読書に没頭しているときだけ、ここが刑務所だと忘れることができた。

知見を広めたい、知識を得たい、考えを深めたい、という高いレベルの読書は二の次だった。

・・・ 話が飛んだ。

なにがいいたいのかというと、読書録を開くと、未だに鬱々とした気持ちになるということなのです。
もともと明るい人間なのに。


この本を選んだ理由

土日は、2冊の官本が借りれる。

1冊は、新聞の書評で医療小説とあった海堂尊の「ナイチンゲールの沈黙」を借りると決めている。

初めてのジャンルで、まったく予備知識がない小説になる。

もし「ナイチンゲールの沈黙」が難しかったときの保険として、インターバルの1冊として、思いっきり上から目線で、おもしろくなかったぁと気持ちを落とせる本を選びたい。

それも時間をかけずに読める本で。

そうして本棚を探っていると「9勝1敗で日本の勝ち」という題名が目が留まった。
この大袈裟さは、おもしろくないテイストが漂う。

手にとってみると、表紙のイラストもなかなか香ばしい。
川口マーン惠美、という名前も得体が知れない。

おそらく、その比較は、個人の趣味に依ったもの。
比較の対象も、まったくの好奇心からのもの。

ある意味、感受性が強い川口マーン惠美といえるが、それを以ってヨーロッパと日本を比較するのは、本の執筆者としていかがなもか、という感想すら浮かぶようだ。

官本を借りる時間は5分。
迷いなく2冊を借りた。

新書|2014年発刊|224ページ|講談社+α新書

感想

2時間半ほどで読める本。
で、おもしろかった。
初めて知ることばかり。

予想とはまったく反対だった。
単純には両者を比べてない。
歴史や背景を織り交ぜて、丁寧に書かれている。

好奇心や個人の好みで、日本とヨーロッパを比較している印象は感じない。

歴史的背景も合わせて、政治、経済、文化、生活までも紹介されている。

また、読む前から、いらぬ邪推をしてしまった。
人の名前にまで、得体が知れないと思ってしまった。

もともと自分は、こんな下卑た人間ではなかったのに。
矯正教育で人格が歪んだ・・・と実感できて、軽い自己嫌悪にも陥る。

川口マーン恵美は音楽家だった

著者は音楽家である。

1956年、大阪生まれ。
日本大学芸術学部学科音楽学科卒。

1982年、渡欧。
シュトゥットガルト国立音楽大学大学院ピアノ科終了。

ドイツに住み30年余り。
ドイツ南部のシュトゥットガルト在住。

題名にある「9勝1敗」については、出版社の編集者がつけたと著者は明かしている。

大それた題名ではあるが・・・と恐縮そうに、まえがきで早々に明かしている。

そして、言いたいことはただ1つ、と著者は強調する。
「日本人は世界一の楽園に住んでいる」と熱く記して本文に移る。

税務署が教会税9%を徴収している

本文では、どこが日本の勝ちだとか、そこが負けているなどの指摘は全くない。
偏りもないし、過激でもない。

驚いたのが、ドイツの教会について。
ドイツの各州は、キリスト教会に、多額の賠償金を毎年払っている。

1803年からだという。
そのときに領地を没収した賠償金として、200年以上にわたり払われ続けているというのだ。
その額、日本円にして毎年約580億円。

よくも誰も文句を言わないものだ。
信仰の力なのか。

しかも、教会に属している人は、所得の9%を教会税として、委託されている税務署が徴収している。
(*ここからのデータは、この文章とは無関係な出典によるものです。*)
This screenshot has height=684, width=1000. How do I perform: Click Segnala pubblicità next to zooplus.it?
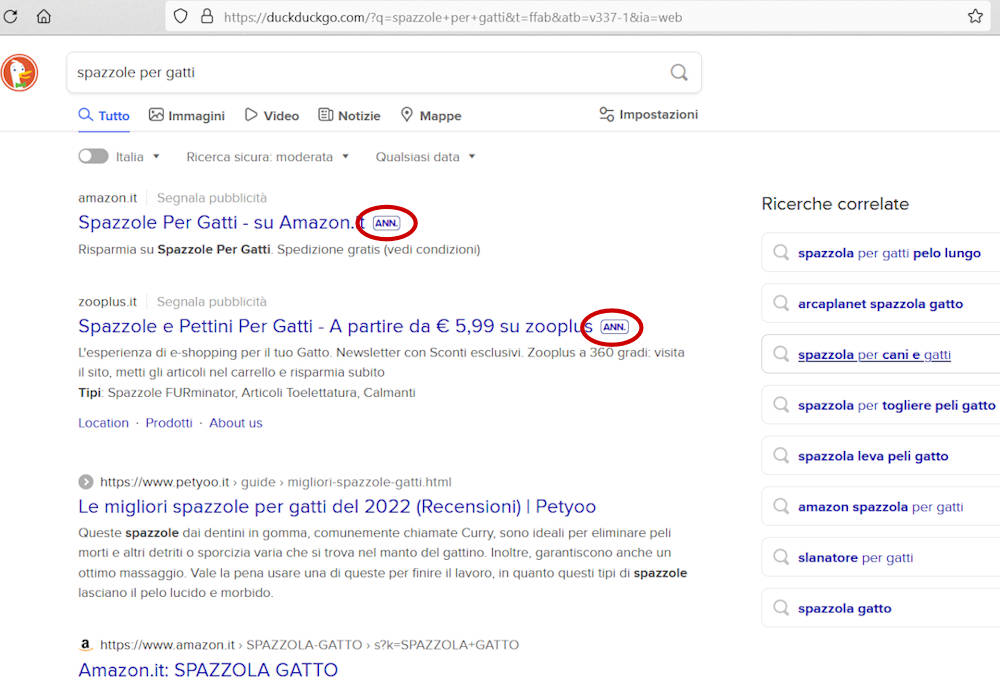pos(212,301)
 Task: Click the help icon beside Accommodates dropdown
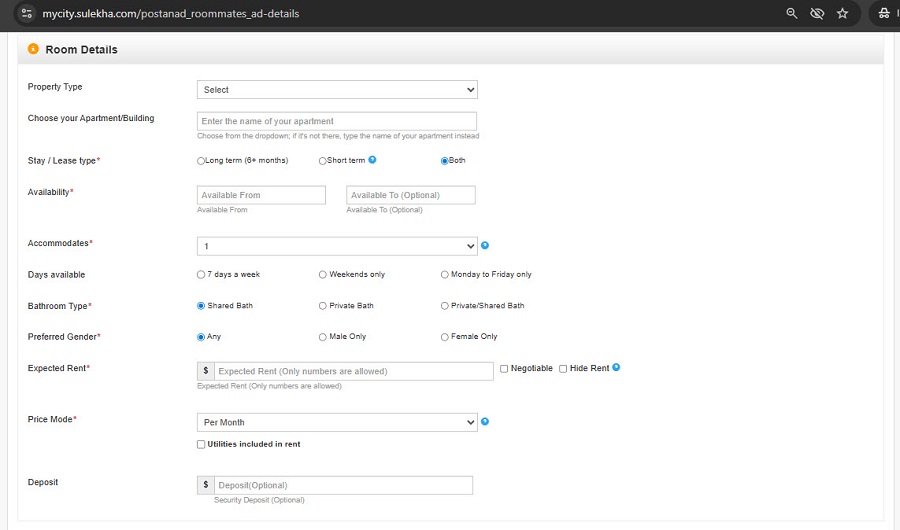point(485,245)
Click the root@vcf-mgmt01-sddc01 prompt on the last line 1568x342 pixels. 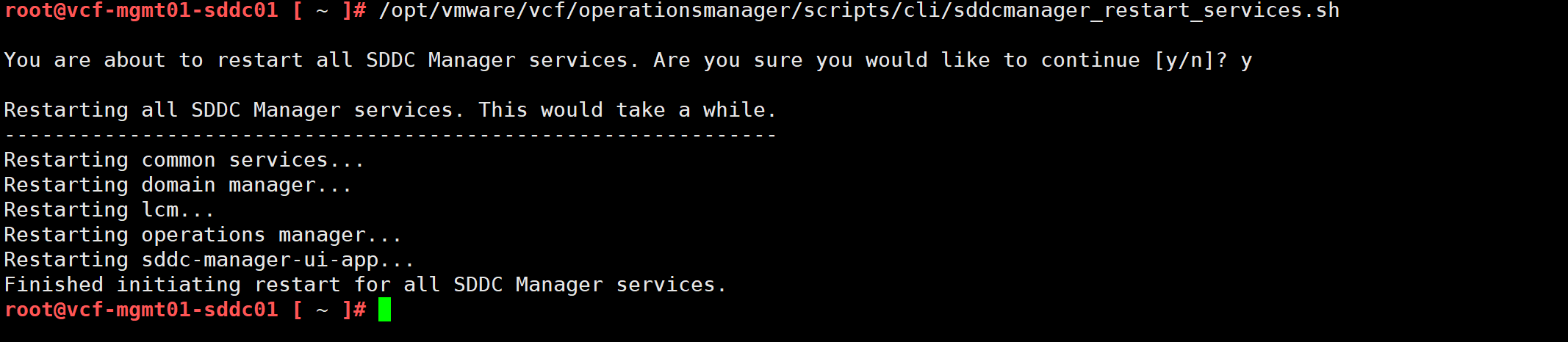click(141, 310)
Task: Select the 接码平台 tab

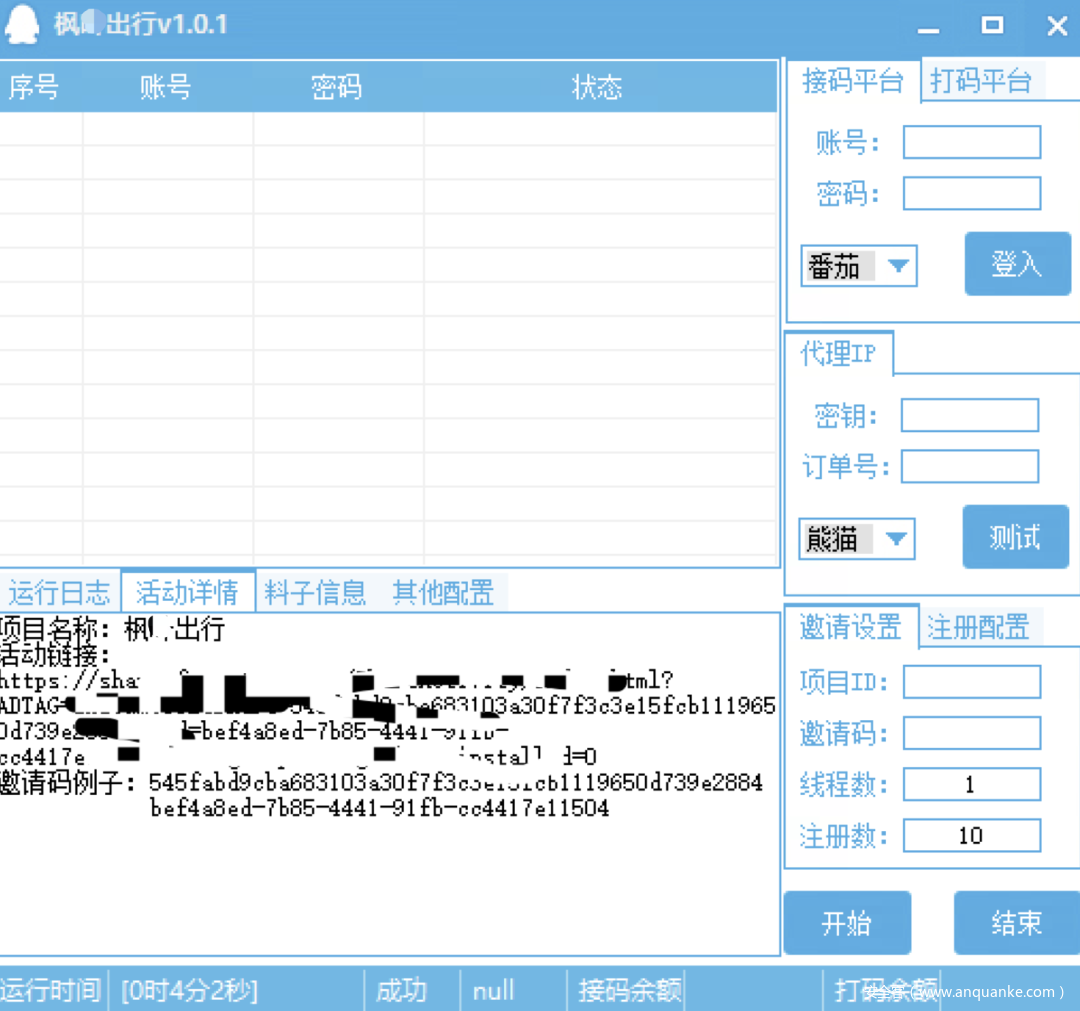Action: 853,81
1919年にワイマール共和国が定めた教会の権利が、なぜか今でも生きているとのこと。
その徴収額は、年間約6000億円。

しかも、その6000億円は、教会や修道院の修復や運営費には使われない。
ほとんどが聖職者の給料や年金になる。

日本では考えられない、という著者の内心が伝わるかのように書かれている。

奴隷制度の解説

ポーランドは車泥棒が多い。
ドイツのスリはモラルが低い。
日本の調査捕鯨を残酷としてるが、闘牛だって残酷。
人種差別も根強くある。
工事がずさん。
食品偽装がひどい。

などと著者は書いている。
かといって、ヨーロッパを嫌悪している様子はない。

全体としては目線は優しいし、冗談じみていて思わずクスッと笑ってしまう箇所も多い。

そのうちの一章を割いて、ヨーロッパに存在した奴隷制度について書いてある。

いわく、中世ヨーロッパは貧しかった。
主な輸出品はヨーロッパ人奴隷が主だった、というもの。

この章についてだけは、著者の嫌悪感が伝わってきた。

アルプスの北と南ではちがう

ヨーロッパとはいっても、北ヨーロッパと南ヨーロッパではことごとく違う、そう著者はいう。
アルプスを境にして北と南では、気候も人種も文化も違う。

オランダ生まれの画家のゴッホは、ヨーロッパの北と南については「光がちがう」と言っている。

ゴッホは、オランダにもパリにもない太陽を、南ヨーロッパのアルルで見た。

荒涼の北、豊饒の南というイメージは、ヨーロッパ人の頭の中に、今もしっかりこびりついているとも。

著者は、教養に溢れた人物なのはまちがいない。

日本人のリズム感は世界トップレベル

音楽に関したエピソードもふんだんにある。
歌舞伎とオペラの比較もあったりする。

その中でいちばんに呻って、そしてクスッとしてしまう箇所は、ドイツ人のリズム感のなさについて。
どのくらい酷いのか、これでもかと書いている。

ひとつの例としては、エアロビクスを挙げる。

著者は、世界各国のエアロビクスのスタジオにいったが、そこでのプログラムの楽曲は、特許の関係で共通している。

世界各国どこにいっても同じ音楽なのに、世界各国どこにいってもリズムを乱しているのは、決まってドイツ人だという。

バッハやベートーベンを生んだ国というのは、ドイツ人のリズム感とは関係ない。

日本の国技が相撲だからといって、全員が相撲をやるのではないと同じこと。

ついでにいえば、オランダ人とベルギー人も、たいがいはリズム感がずれていると続く。

音楽家として腹立たしいのかなと、そのまま読んでいると、以外に日本人のリズム感は抜群だという。

エアロビクスでいえば、世界各国どこにいってもピタッと動きを揃えているのは日本人だという。

このリズム感の差はなんなのか?

学校教育の良さもあるとしながらも、著書は長く不思議に思っていたようだ。

そして、ある時に、弦楽器と打楽器のちがいだと気がついたという。

ドイツやオランダは、弦楽器がさかん。
弦楽器は歌唱にはいいが、リズムはとりにくい。

対して、打楽器がさかんな国の人々は、リズム感がよくなると自説を述べる。

日本人でいえば、鐘と太鼓がリズム感をよくしていると、音楽家ならではの説得力がある。

音楽小説というジャンルがあるのかわからないが、音楽をやっている人が書いた小説、または音楽がテーマの小説もいいのかも・・・と感じさせた読書だった。